TASK DETAILS: Pick up the swift-evolution thread about making GeneratorType.next() always return nil past the end, and continue it from its last sentence.

SOURCE:
>> Start

[swift-evolution] [Proposal] Change guarantee for GeneratorType.next() to always return nil past end

Sun Mar 6 19:58:33 CST 2016

On Sat, Mar 5, 2016, at 09:12 PM, Dave Abrahams via swift-evolution wrote:
> 
> on Sat Mar 05 2016, Kevin Ballard <swift-evolution at swift.org> wrote:
> 
> > On Thu, Mar 3, 2016, at 03:24 AM, Patrick Pijnappel via swift-evolution wrote:
> >> Hmm I see.
> >>
> >> Do we have any example cases where returning nil repeatedly would
> >> require extra branches or state?
> >
> > Yes. My proposed .takeWhile() and .dropWhile() sequence adaptors
> > (https://github.com/apple/swift-evolution/pull/95) would hit this case.
> > Both of those adaptors would need to keep around extra state and in
> > order to keep returning nil.
> 
> Are there realistic cases where this state and check would produce
> measurable overhead?

I don't know, but at a bare minimum this is extra complexity on the implementation side.

> Do you have an implementation somewhere I could look at?

No I don't. I didn't want to spend the time implementing this when I wasn't sure if the proposal would even be accepted.

> > My preferred solution for this case is to add a new Generator adaptor
> > called a FuseGenerator, with a convenience method .fuse(). All this
> > adaptor does is include the extra state in order to ensure it keeps
> > returning nil forever. This way Generators don't have to keep the state
> > for that guarantee, and the majority case where client codes doesn't
> > rely on this guarantee doesn't need the check either, and in the rare
> > case where this guarantee is important all the user has to do is call
> > .fuse() on the generator and use the result of that instead.
> 
> Between the lack of predictability being addressed here and the addition
> of a rarely-used additional component, that's a lot of complexity in the
> library; is there a clear benefit?

The added complexity is just a single extra GeneratorType adaptor and corresponding method. But it reduces complexity elsewhere, as GeneratorType implementations no longer have to worry about their post-nil behavior (unless the type itself wishes to make specific guarantees about that). Many generators won't notice because they'll naturally hit a fixed point when they return nil (e.g. indexing generators won't increment their index at that point), but generator adaptors, or generators that represent some external source of data, won't have to keep around the extra state to track this anymore.

>> End

GIVEN RECORDS:

>> Start

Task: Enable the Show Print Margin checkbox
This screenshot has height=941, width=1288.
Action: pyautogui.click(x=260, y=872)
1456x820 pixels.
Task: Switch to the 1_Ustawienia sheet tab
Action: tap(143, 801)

>> End

EXPECTED ANSWER:
And on the caller side, my claim is that there are very few people who end up writing code that invokes post-nil behavior to begin with (I believe the most common way to hit this case is when writing your own GeneratorType, where you have to decide what your generator's post-nil behavior is). The callers who care about getting nil forever can just use the `.fuse()` adaptor, and leaving this as implementation-defined gives the flexibility of providing other behaviors. Not only is this more flexible for existing generators, but it may allow other generator-like types to adopt the GeneratorType protocol when they couldn't have easily done so otherwise (e.g. my previously-mentioned idea of a FIFO queue that explicitly doesn't want to return nil forever could adopt GeneratorType, but if generators must return nil forever then the FIFO queue can't adopt it, and the author may choose to not go through the effort of writing a separate generator on the off chance that someone wants to use the FIFO queue in a context that needs a generator).

> > All that said, I would be strongly in favor of dropping the language
> > about triggering a precondition failure. I'd prefer to leave it as implementation-
> > defined behavior, which an encouragement to keep returning nil if it's
> > easy to do so. A benefit of this is Generators could opt to explicitly
> > define their post-nil behavior, e.g. TakeWhileGenerator could explicitly
> > document that after it has returned nil, subsequent calls to .next()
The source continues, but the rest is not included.